§ Your task
Can you reproduce the items below, from the first line through the line containing "coordinates (1136, 472).", inclusive, with every character unchanged?

■ ■ ■

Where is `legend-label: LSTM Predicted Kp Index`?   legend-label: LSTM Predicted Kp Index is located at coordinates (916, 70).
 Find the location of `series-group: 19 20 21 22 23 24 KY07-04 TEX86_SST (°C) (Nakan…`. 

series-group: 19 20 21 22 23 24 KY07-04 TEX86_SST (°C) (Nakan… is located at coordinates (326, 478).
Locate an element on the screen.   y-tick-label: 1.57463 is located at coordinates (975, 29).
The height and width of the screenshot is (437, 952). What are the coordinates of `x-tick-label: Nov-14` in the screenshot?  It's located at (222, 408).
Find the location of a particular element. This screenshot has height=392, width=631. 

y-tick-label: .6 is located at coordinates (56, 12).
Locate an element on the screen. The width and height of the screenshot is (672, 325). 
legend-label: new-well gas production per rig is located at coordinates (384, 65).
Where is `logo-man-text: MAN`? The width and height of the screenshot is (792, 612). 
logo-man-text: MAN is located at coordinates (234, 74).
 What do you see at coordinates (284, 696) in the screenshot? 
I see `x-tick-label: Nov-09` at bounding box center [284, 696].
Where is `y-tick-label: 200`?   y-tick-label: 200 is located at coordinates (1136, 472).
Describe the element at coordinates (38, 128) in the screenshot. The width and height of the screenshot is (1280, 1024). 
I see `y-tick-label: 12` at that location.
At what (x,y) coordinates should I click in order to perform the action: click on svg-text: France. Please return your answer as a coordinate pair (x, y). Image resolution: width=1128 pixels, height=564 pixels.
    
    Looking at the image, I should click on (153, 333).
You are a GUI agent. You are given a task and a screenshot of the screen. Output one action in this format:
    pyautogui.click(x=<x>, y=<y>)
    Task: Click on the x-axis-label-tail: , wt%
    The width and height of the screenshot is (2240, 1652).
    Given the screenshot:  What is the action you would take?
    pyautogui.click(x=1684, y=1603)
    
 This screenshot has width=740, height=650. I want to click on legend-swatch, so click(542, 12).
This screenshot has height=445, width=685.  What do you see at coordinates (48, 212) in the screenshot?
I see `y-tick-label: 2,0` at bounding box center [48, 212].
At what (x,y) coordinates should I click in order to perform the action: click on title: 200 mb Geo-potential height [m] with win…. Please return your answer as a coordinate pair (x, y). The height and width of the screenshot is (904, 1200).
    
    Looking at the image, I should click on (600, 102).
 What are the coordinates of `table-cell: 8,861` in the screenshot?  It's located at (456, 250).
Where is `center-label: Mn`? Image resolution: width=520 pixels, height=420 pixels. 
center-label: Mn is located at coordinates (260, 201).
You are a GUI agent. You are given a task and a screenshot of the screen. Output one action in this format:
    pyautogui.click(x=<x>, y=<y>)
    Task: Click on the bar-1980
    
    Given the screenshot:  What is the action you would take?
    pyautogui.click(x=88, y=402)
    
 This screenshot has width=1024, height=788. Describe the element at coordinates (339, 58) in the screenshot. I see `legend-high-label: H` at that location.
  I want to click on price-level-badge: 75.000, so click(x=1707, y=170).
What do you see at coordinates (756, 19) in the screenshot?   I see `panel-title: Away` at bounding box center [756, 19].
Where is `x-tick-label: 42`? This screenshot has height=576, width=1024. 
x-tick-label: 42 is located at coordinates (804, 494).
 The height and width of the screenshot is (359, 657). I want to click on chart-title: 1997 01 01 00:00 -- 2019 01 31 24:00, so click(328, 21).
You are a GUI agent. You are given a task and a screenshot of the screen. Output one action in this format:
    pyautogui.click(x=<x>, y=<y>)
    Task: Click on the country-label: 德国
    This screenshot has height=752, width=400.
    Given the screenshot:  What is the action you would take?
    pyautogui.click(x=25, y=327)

■ ■ ■

§ Answer
Where is `legend-label: LSTM Predicted Kp Index`?   legend-label: LSTM Predicted Kp Index is located at coordinates (916, 70).
 Find the location of `series-group: 19 20 21 22 23 24 KY07-04 TEX86_SST (°C) (Nakan…`. 

series-group: 19 20 21 22 23 24 KY07-04 TEX86_SST (°C) (Nakan… is located at coordinates (326, 478).
Locate an element on the screen.   y-tick-label: 1.57463 is located at coordinates (975, 29).
The height and width of the screenshot is (437, 952). What are the coordinates of `x-tick-label: Nov-14` in the screenshot?  It's located at (222, 408).
Find the location of a particular element. This screenshot has height=392, width=631. 

y-tick-label: .6 is located at coordinates (56, 12).
Locate an element on the screen. The width and height of the screenshot is (672, 325). 
legend-label: new-well gas production per rig is located at coordinates (384, 65).
Where is `logo-man-text: MAN`? The width and height of the screenshot is (792, 612). 
logo-man-text: MAN is located at coordinates (234, 74).
 What do you see at coordinates (284, 696) in the screenshot? 
I see `x-tick-label: Nov-09` at bounding box center [284, 696].
Where is `y-tick-label: 200`?   y-tick-label: 200 is located at coordinates (1136, 472).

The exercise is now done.